» Passage for review
================

Facioscapulohumeral muscular dystrophy type 1 (FSHD1) is a progressive disorder that primarily affects the muscles of the face, shoulder blades (scapula), upper arms, and lower legs. The age of symptom onset is variable but typically occurs in the teenage years with more than half of individuals with FSHD1 having symptoms by age 20.

Individuals affected with FSHD1 have a 4q35 D4Z4 array that is contracted to a range of one to 10 repeat units (as opposed to 11 to 150 in individuals who are unaffected), associated strictly with the 4qA polymorphic allele. This test uses optical genome mapping (OGM) technology to detect the repeats of the D4Z4 regions at 4q35 in the presence of a 4qA allele. OGM also assesses the highly similar 10q26 D4Z4 region for internal interpretation purposes.

Clinical Support for OGM-Dx FSHD1 Testing

Bionano Laboratories offers unlimited clinical support to patients and providers through access to our genetic counselors who can discuss testing capabilities, strategy, informed consent, and results.

Providers can call our genetic counselors at


High-resolution analysis of the D4Z4 repeat array is performed using the Saphyr® genome imaging instrument. Ultra-high molecular weight DNA is extracted from whole blood using the Bionano Prep SP Blood and Cell Culture DNA Isolation Kit and labeled with the Bionano Prep DLS Labeling Kit. The labeled DNA is imaged in an array of nanochannels on the Saphyr platform. The molecules aligning to regions of interest are extracted and assembled. The resulting consensus maps are used for the Bionano EnFocus™ FSHD1 analysis. The D4Z4 repeat regions in chromosomes 4 and 10 are sized and the permissive and non-permissive haplotypes (4qA and 4qB) assigned. The method cannot detect single nucleotide variants that do not impact sequence motif sites and may miss small variants with potential functional impacts.

What is optical genome mapping?

Optical genome mapping is a single process capable of detecting all classes of genetic structural variation. This includes deletions, duplications, insertions, translocations, inversions, and repeat contractions and expansions. This technology relies on the direct imaging of ultra-high molecular weight DNA molecules. Using direct label and stain technology, fluorescent labels are attached to a 6 bp sequence motif, occurring 20 times per 100 kbp. Fluorescent labels are attached nondestructively and leave the DNA samples intact. The labeled DNA is linearized through nanochannels and imaged creating a genomic map. Learn more about OGM data services.

Can this test diagnose both FSHD1 and FSHD2?

No, this test only assesses genetic changes associated with FSHD1.

What if this test is negative?

If this test is non-diagnostic, a more comprehensive genetic evaluation might be warranted. This may include whole exome sequencing using the NextStepDx PLUS test, which evaluates the coding regions of all 20,000+ genes in the genome.

================

» Exercise requirements
Please answer from the FSHD1 testing page above: how many repeat units does the 4q35 D4Z4 array contain in individuals who are unaffected?

» Data shown
================

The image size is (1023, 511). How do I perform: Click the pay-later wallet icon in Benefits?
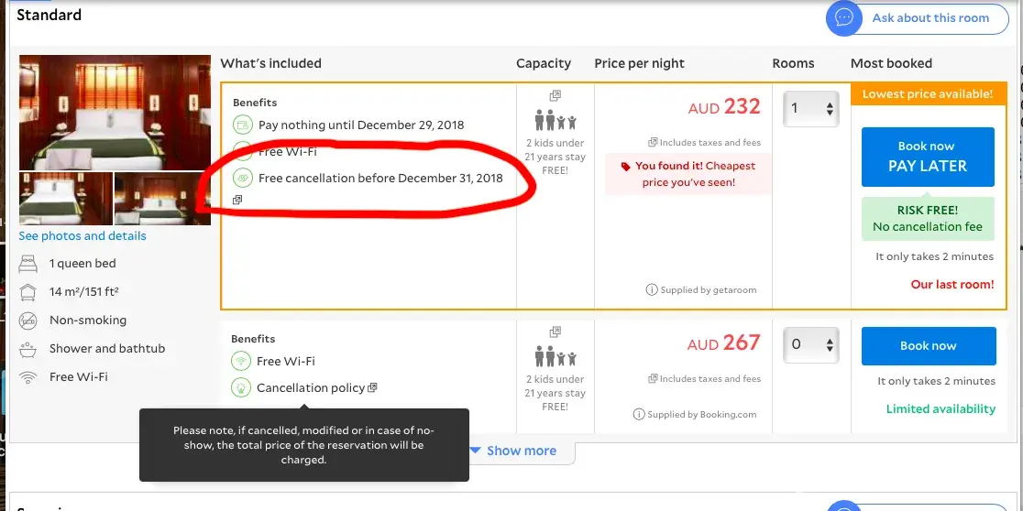(243, 125)
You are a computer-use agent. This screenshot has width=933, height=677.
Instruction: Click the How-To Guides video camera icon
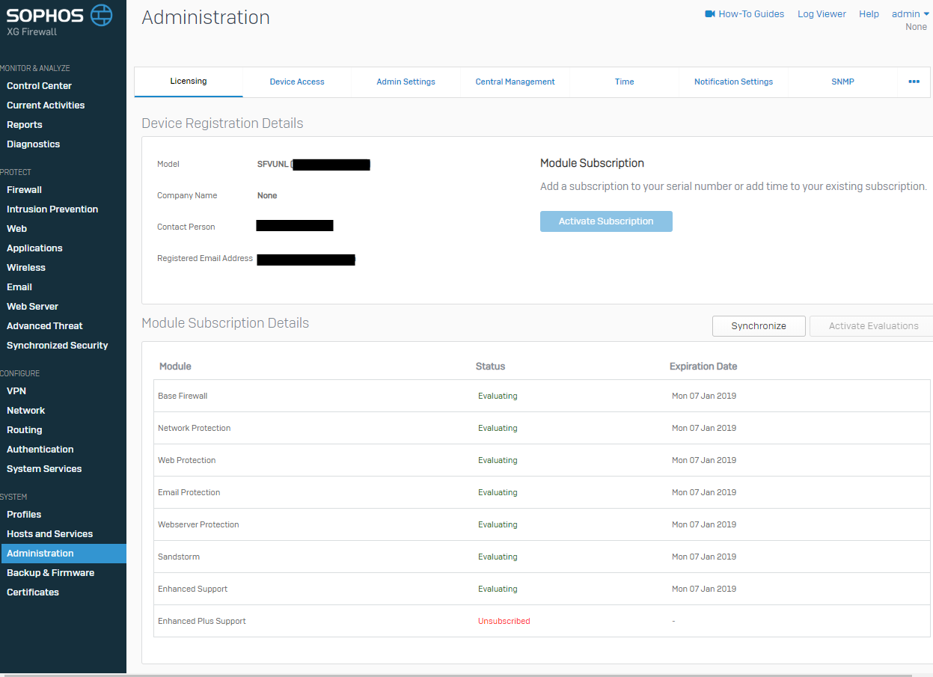point(710,14)
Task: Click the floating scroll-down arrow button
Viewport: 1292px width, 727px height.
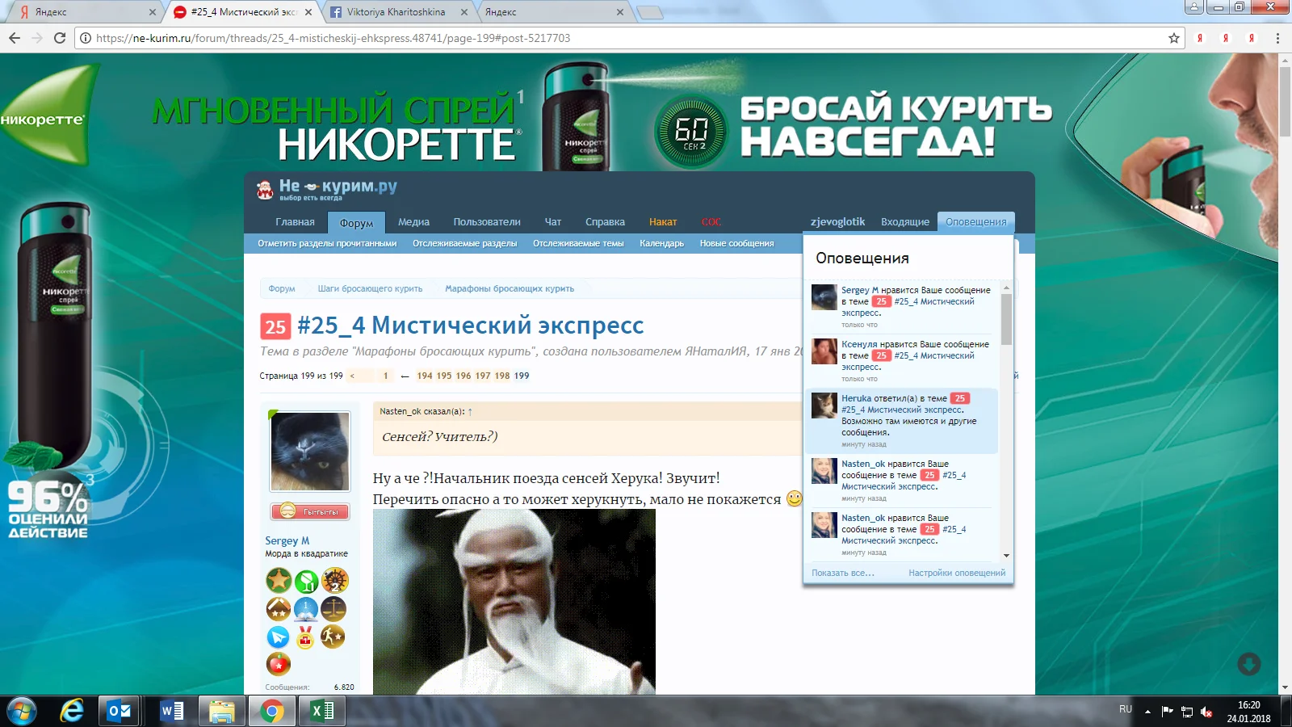Action: [x=1249, y=664]
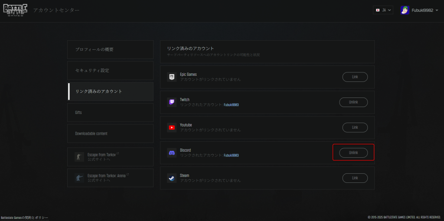Expand the user account menu arrow
The height and width of the screenshot is (221, 444).
coord(437,10)
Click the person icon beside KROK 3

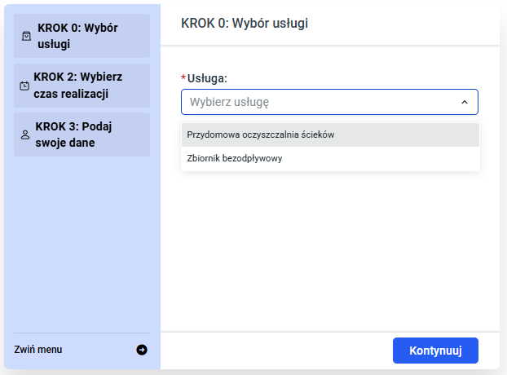pyautogui.click(x=24, y=135)
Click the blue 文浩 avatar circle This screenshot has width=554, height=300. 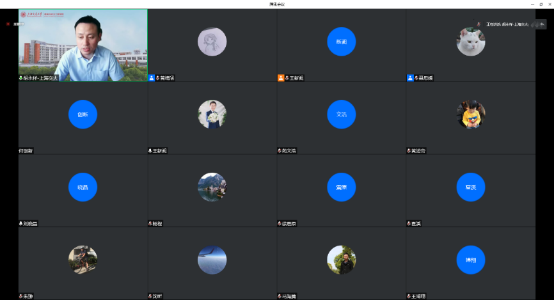[x=341, y=114]
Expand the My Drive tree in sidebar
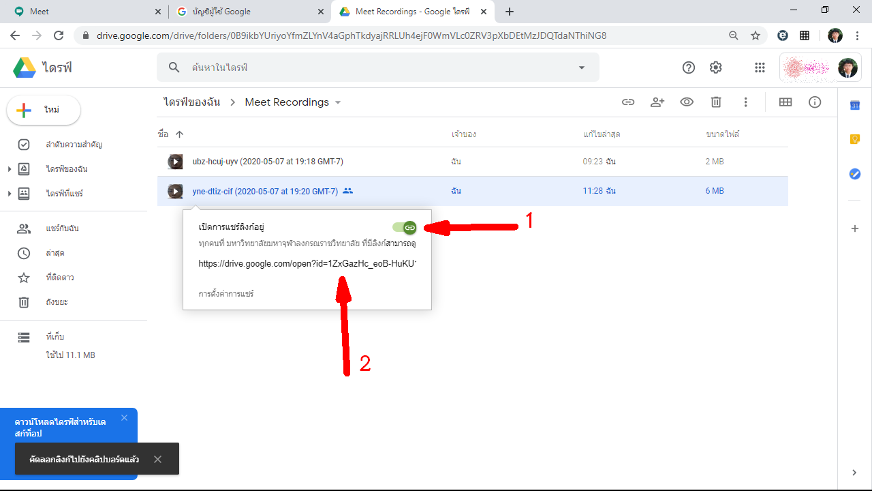872x491 pixels. tap(10, 169)
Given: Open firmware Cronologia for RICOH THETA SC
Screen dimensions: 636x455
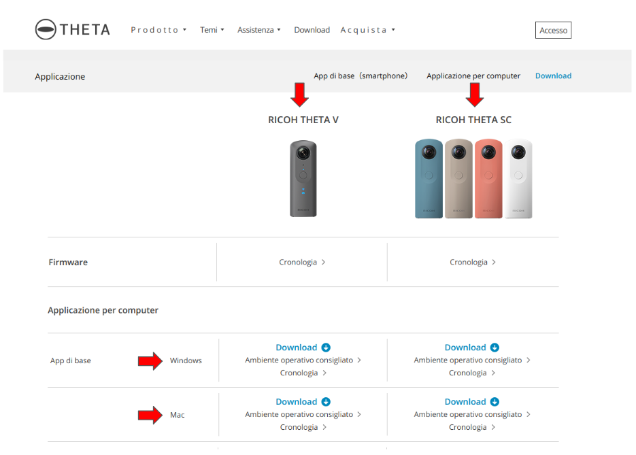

================

» The completed task
11 to 150 repeat units.